WEST TO EAST: GEOGRAPHY OF SOUND

57. Hawkwind – Hassan I Sahba

WEST TO EAST: GEOGRAPHY OF SOUND

Rock band Hawkwind/Getty Images

Qalam strives to explore the interpenetration of different cultures. To this end, we have decided to launch a series of playlists in which music mediates between different geographical and ideological spaces. Our first playlist is called ‘West to East: One Hundred Best Songs’. It will be updated several times a week, and its curation will focus on how Western pop culture has reflected the realities of the East, whether they are musical, geographical, religious, or political. (The terms ‘West’ and ‘East’ should be taken as broadly and arbitrarily as possible.)
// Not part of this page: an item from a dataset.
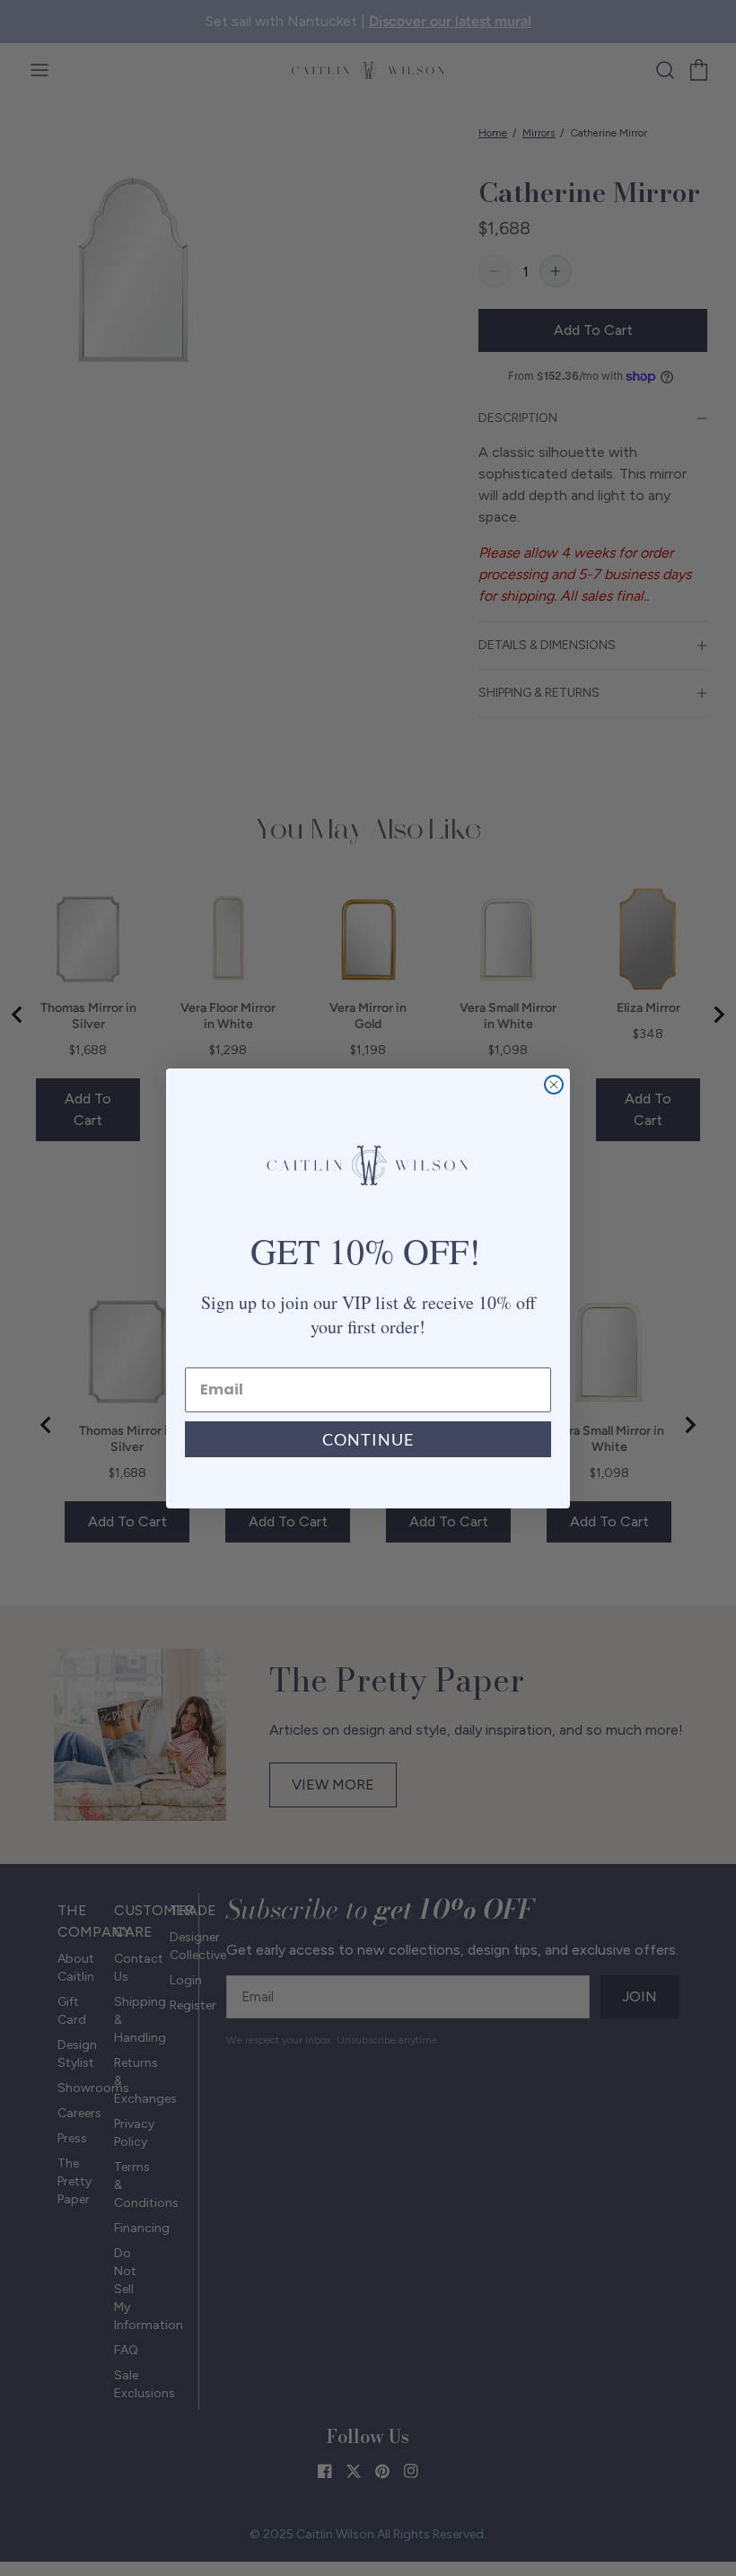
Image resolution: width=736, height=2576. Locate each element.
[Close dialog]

Hawkwind's ‘Hassan I Sahba’ is a cosmic trip that lives up to the band's space rock reputation. This 1977 banger dives headfirst into the legend of Hassan-i Sabbah (circa 1050–1124), the founder of the Nizari Isma'ili state (a Shia branch of Islam). He established within it a militant group of devoted Hashashin, a crew of assassins so devoted that they'd kill anyone, anywhere, without batting an eye.
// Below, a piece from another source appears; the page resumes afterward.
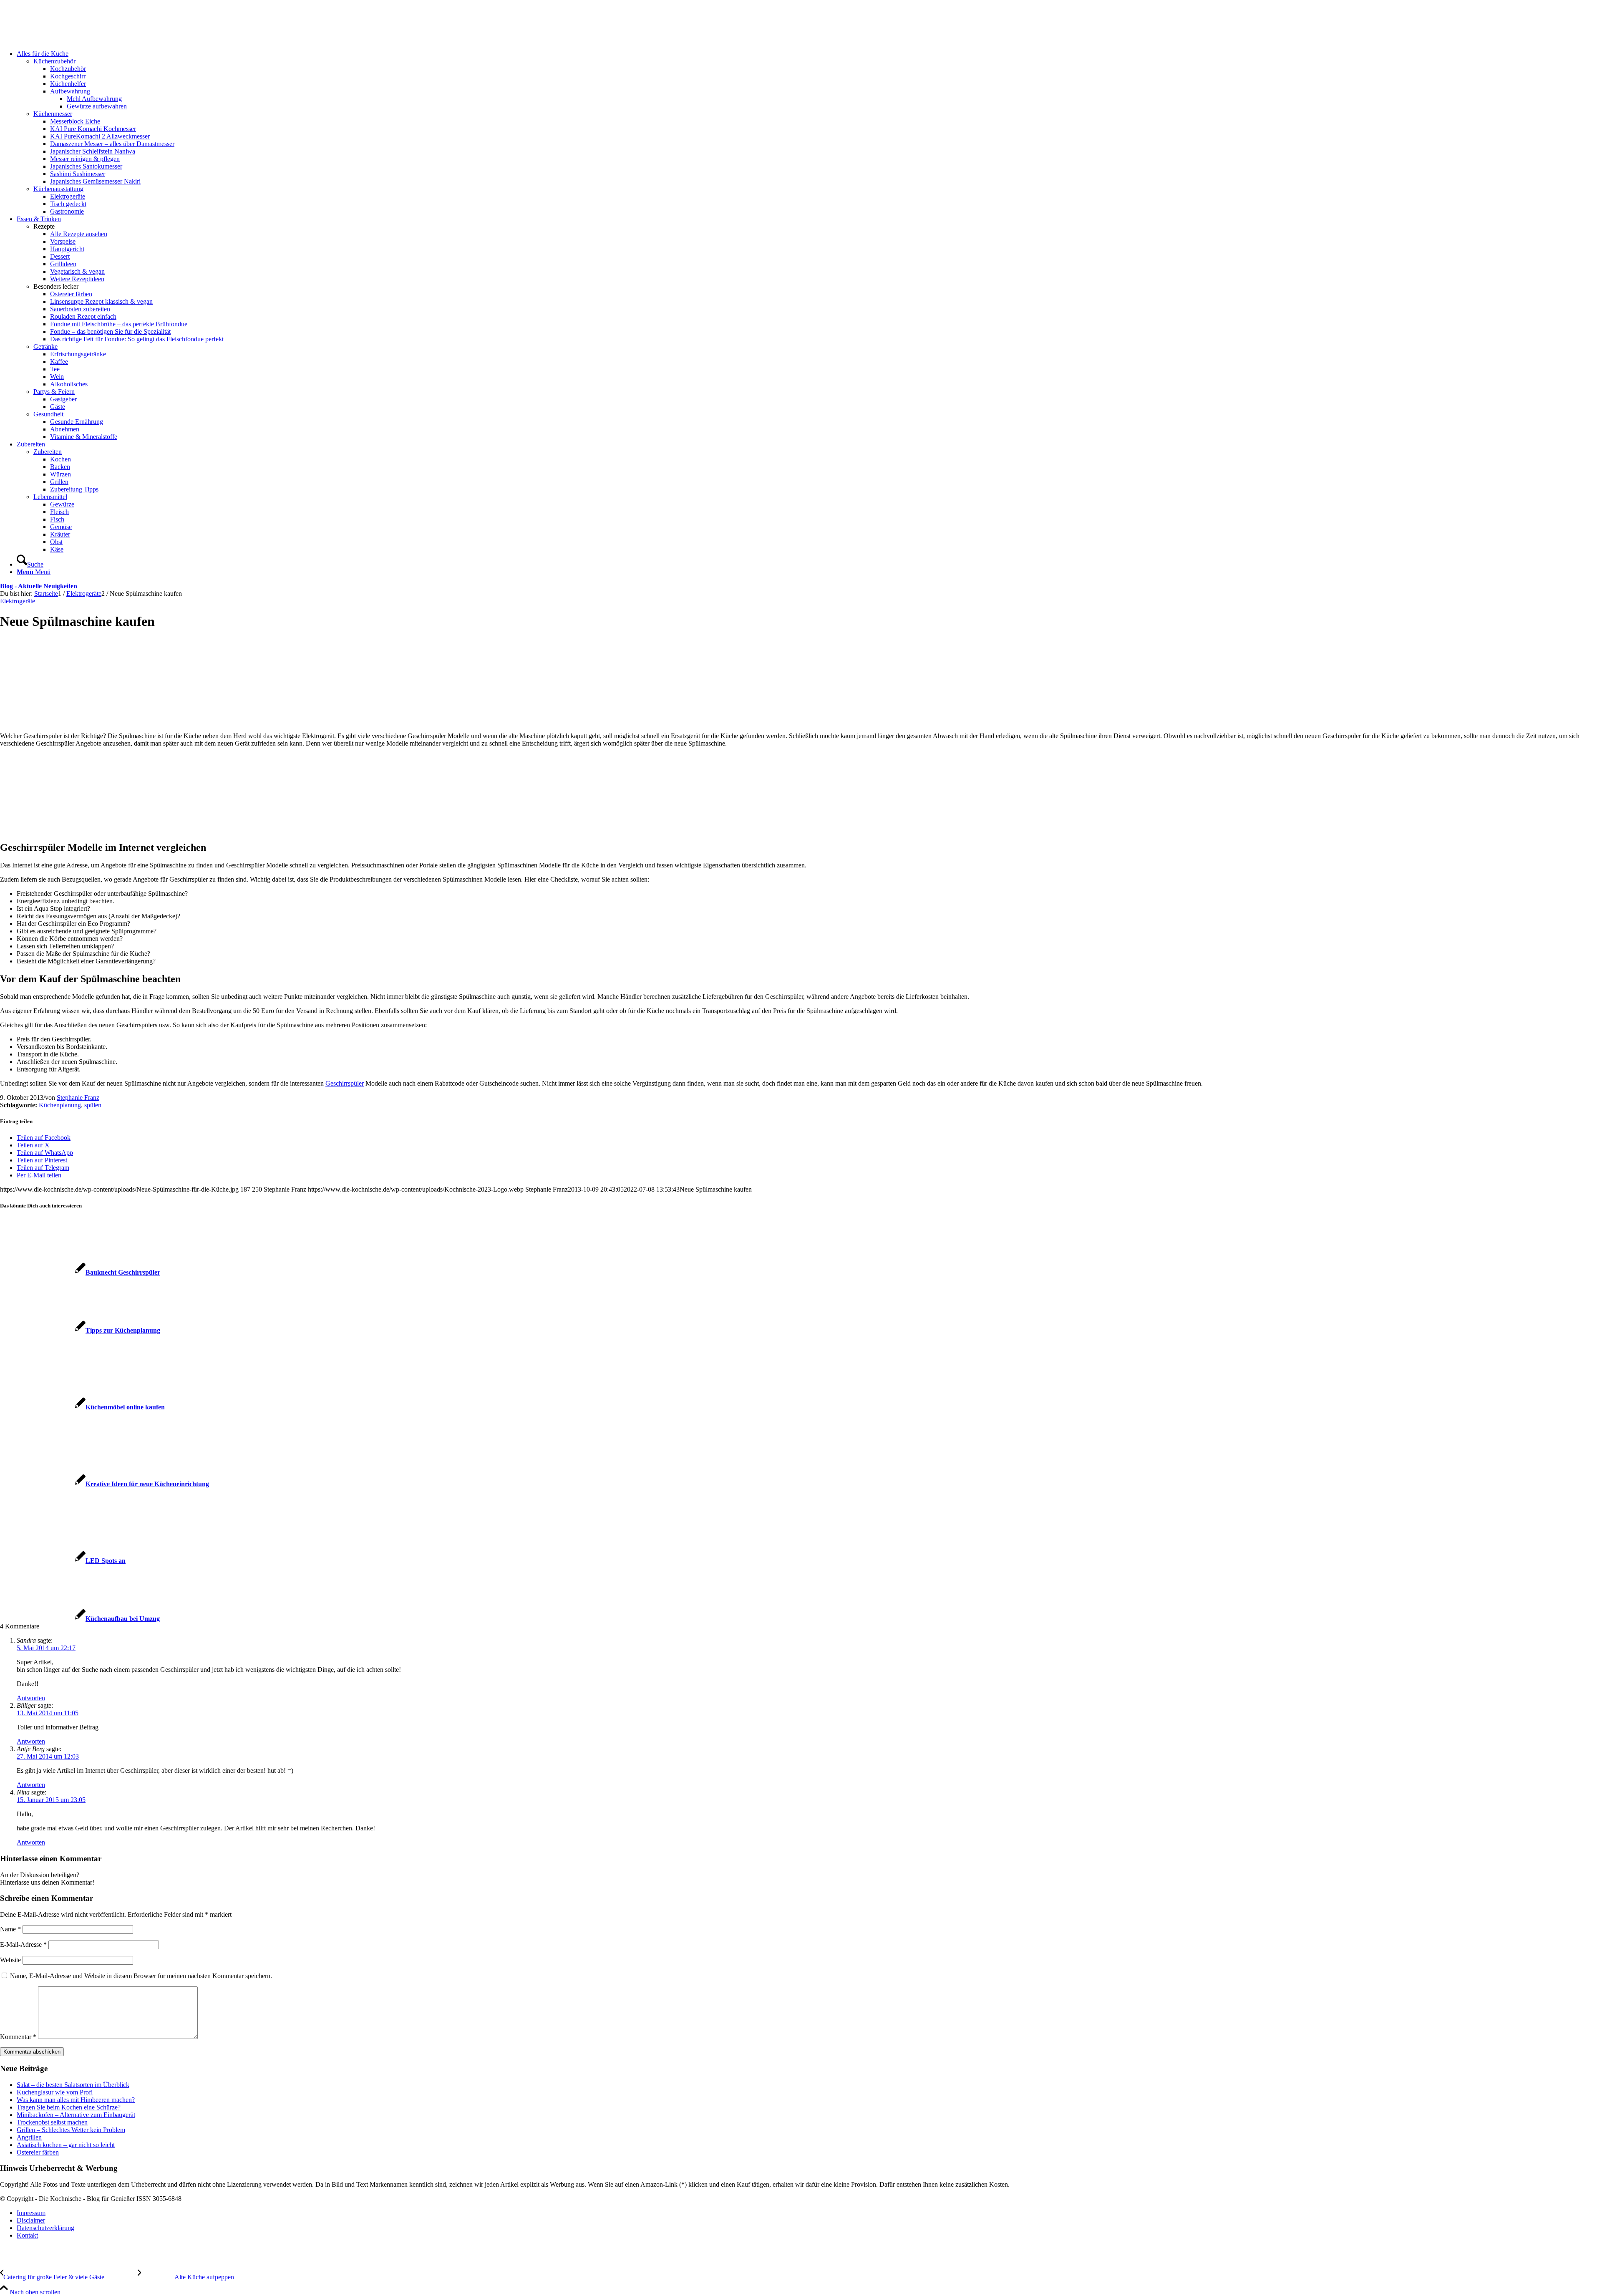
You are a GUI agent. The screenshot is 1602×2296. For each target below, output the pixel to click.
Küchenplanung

Sabbah championed extreme asceticism, founding a strict commune in his mountain stronghold where all forms of luxury were banned, effectively rendering wealth meaningless. The term ‘Hashashin’, meaning ‘grass eaters’, used to describe his fearsome assassins who targeted both Christians and Muslims, likely refers to their intentional poverty. However, some nineteenth-century French scholars argued it stemmed from hashish use, which supposedly numbed them to all feeling.
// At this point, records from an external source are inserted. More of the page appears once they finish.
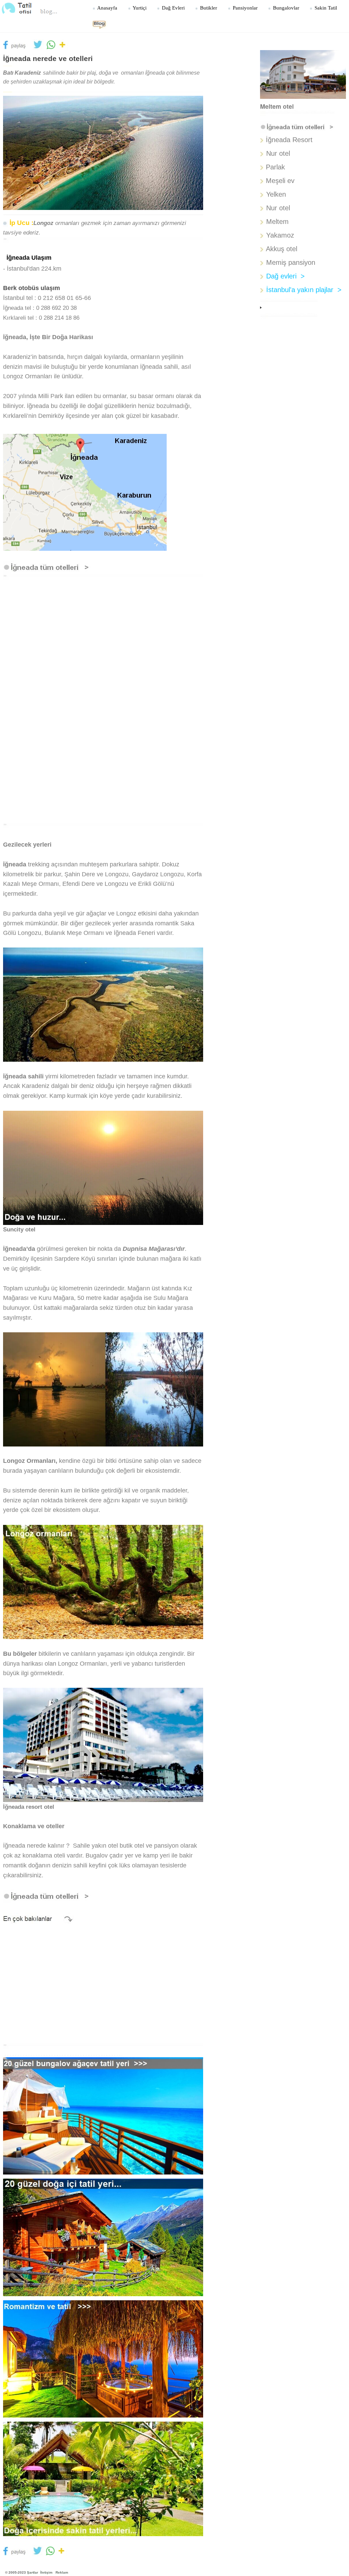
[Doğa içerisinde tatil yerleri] (103, 2478)
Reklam (62, 2572)
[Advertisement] (103, 643)
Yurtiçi (139, 8)
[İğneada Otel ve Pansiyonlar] (53, 567)
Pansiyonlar (244, 8)
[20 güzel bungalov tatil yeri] (103, 2115)
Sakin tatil (325, 8)
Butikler (208, 8)
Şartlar (32, 2572)
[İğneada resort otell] (103, 1744)
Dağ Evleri (173, 8)
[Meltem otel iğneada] (303, 74)
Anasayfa (106, 8)
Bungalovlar (285, 8)
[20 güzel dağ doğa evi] (103, 2237)
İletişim (46, 2572)
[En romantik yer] (103, 2358)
Hawkwind's swirling 1977 song clearly adheres to the French view of the word's etymology. It is a heavy phantasmagoria, transitioning from the Hashashins themselves to the realities of the Middle East in the 1970s, such as the petrodollar and the Palestinian militant group Black September, and culminating in a dark mystical revelation about the desert and the oasis.